» The problem
Reproduce, exactly and in full, only the lines below from the one containing "Task: Open the Grades Overview tab" through the one containing "980x427 pixels.".

» Material for this task
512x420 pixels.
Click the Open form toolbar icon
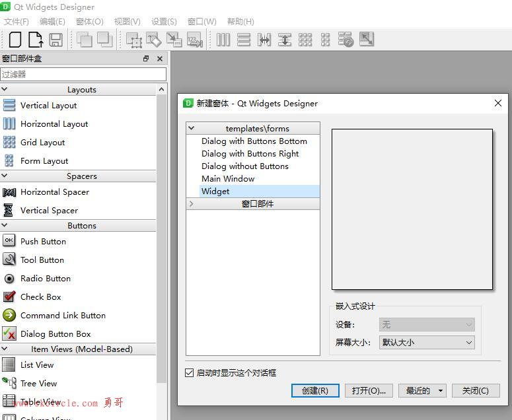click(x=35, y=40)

==

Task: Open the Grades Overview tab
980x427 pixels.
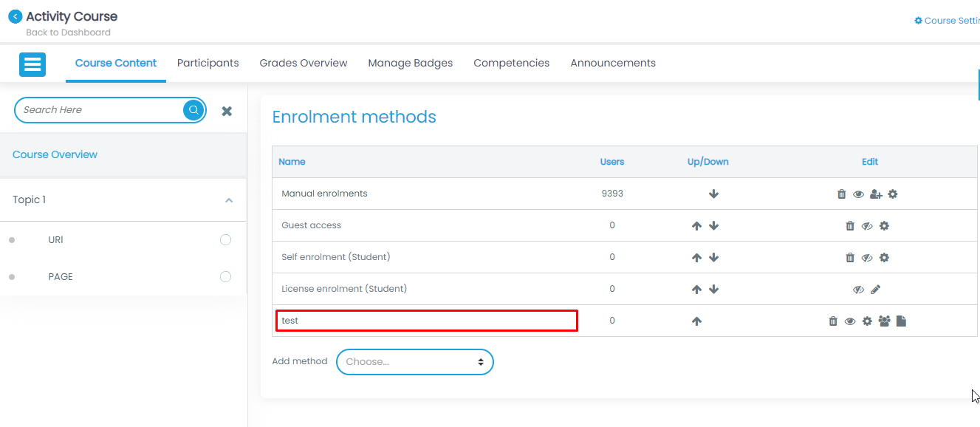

...

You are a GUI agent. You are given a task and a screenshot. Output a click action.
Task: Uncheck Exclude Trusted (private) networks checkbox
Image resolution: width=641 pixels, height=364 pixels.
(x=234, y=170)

» Expected answer
Task: Open the Grades Overview tab
980x427 pixels.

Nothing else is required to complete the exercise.